In other words, they think you could build a managed module and someone else
could use a tool, such as IL Disassembler, to easily reverse engineer exactly
what your application’s code does.
Yes, it’s true that IL code is
higher level than most other assembly languages and that, in general, reverse
engineering IL code is relatively simple. However, when implementing an XML Web
service or a Web Forms application, your managed module
resides on your server. Because
no one outside your company can access the module, no one outside your company
can use any tool to see the IL—your intellectual property is completely safe.
iIf you don’t feel that an
obfuscator offers the kind of intellectual property protection that you desire,
you can consider implementing your more sensitive algorithms in some unmanaged
module that will contain native CPU instructions instead of IL and metadata.

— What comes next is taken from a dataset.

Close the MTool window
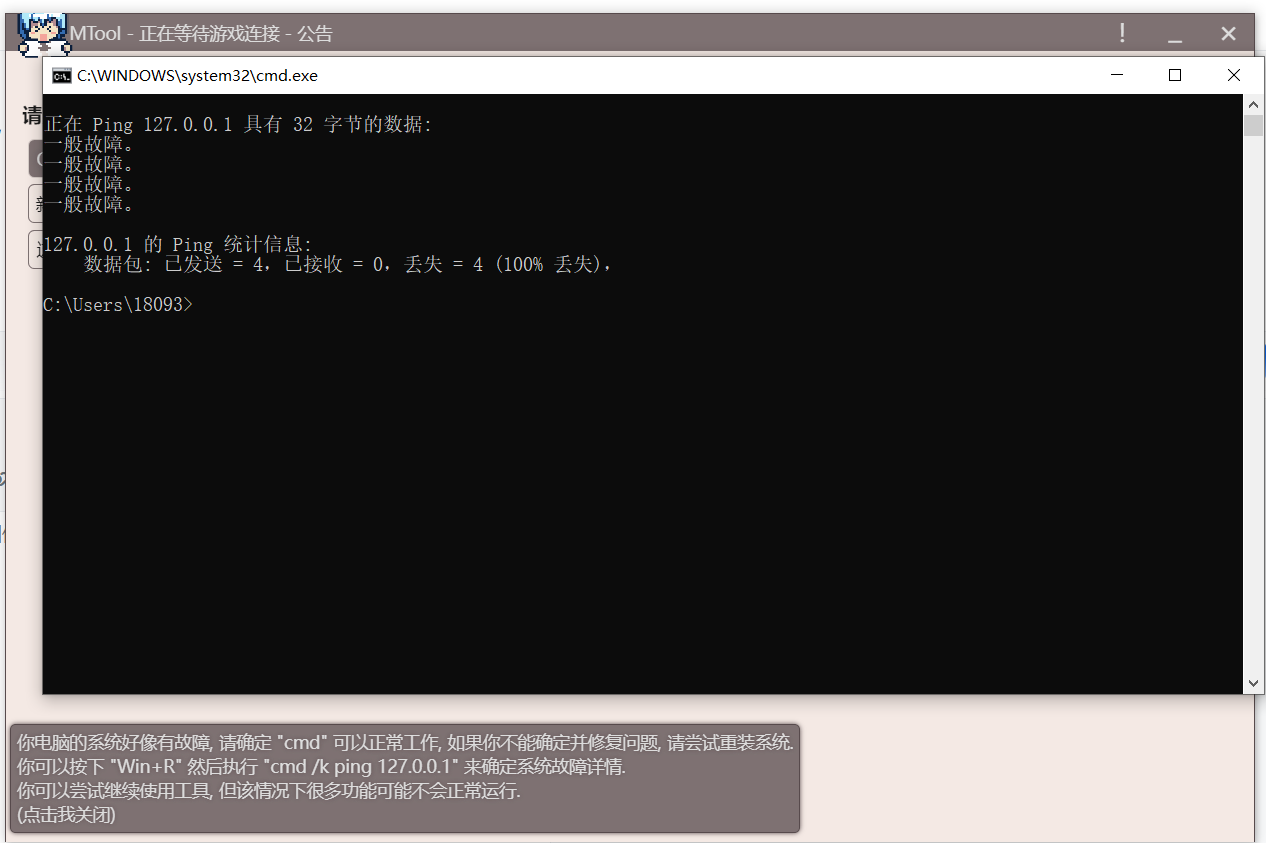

Then you can use the CLR’s
interoperability features to communicate between the managed and unmanaged
portions of your application. Of course, this assumes that you’re not worried
about people reverse engineering the native CPU instructions in your unmanaged
code.
Keep in mind that any high-level
language will most likely expose only a subset of the facilities offered by the
CLR. However, using IL assembly language allows a developer access to all the
CLR’s facilities. So, should your programming language of choice hide a facility
the CLR offers that you really want to take advantage of, you can choose to
write that portion of your code in IL assembly or perhaps another programming
language that exposes the CLR feature you seek.
The only way for you to know
what facilities the CLR offers is to read documentation specific to the CLR
itself. In this book, I try to concentrate on CLR features and how they are exposed
or not exposed by the C# language. I suspect that most other books and articles
will present the CLR via a language perspective and that most developers will
come to believe that the CLR offers only what the developer’s chosen language
exposes. As long as your language allows you to accomplish what you’re trying
to get done, this blurred perspective isn’t a bad thing.

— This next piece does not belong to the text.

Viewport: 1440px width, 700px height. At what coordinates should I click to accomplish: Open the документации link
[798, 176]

I think that this ability to switch programming languages
easily with rich integration between
languages is an awesome feature of the CLR. Unfortunately, I also believe that
developers will often overlook this feature. Programming languages such as C# and
Visual Basic are excellent languages for
doing I/O operations. APL is a great language for doing advanced engineering or financial
calculations. Through the CLR, you can
write the I/O portions of your application using C# and then write the engineering calculations part
using APL. The CLR offers a level of
integration between these languages that is unprecedented and really makes
mixed-language programming worthy of consideration for many development projects.

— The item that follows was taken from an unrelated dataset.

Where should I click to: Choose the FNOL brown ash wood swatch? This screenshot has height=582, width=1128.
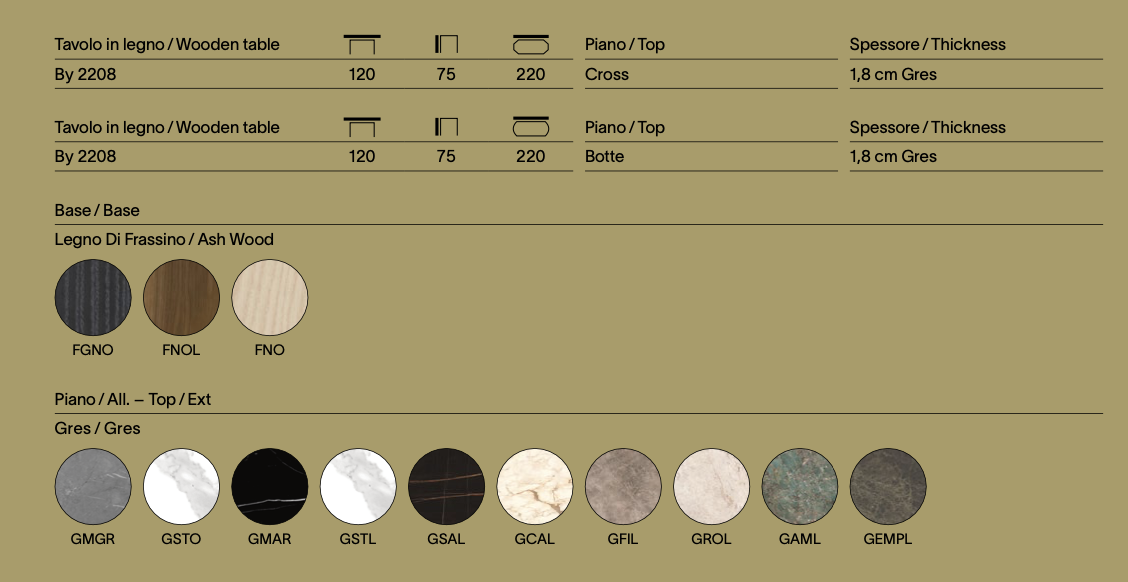tap(181, 298)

Another important point to keep
in mind about IL is that it isn’t tied to any specific CPU platform. This means
that a managed module containing IL can run on any CPU platform as long as the
operating system running on that CPU platform hosts a version of the CLR. Although
the initial release of the CLR runs only on 32-bit Windows platforms,
developing an application using managed IL sets up a developer to be more
independent of the underlying CPU architecture.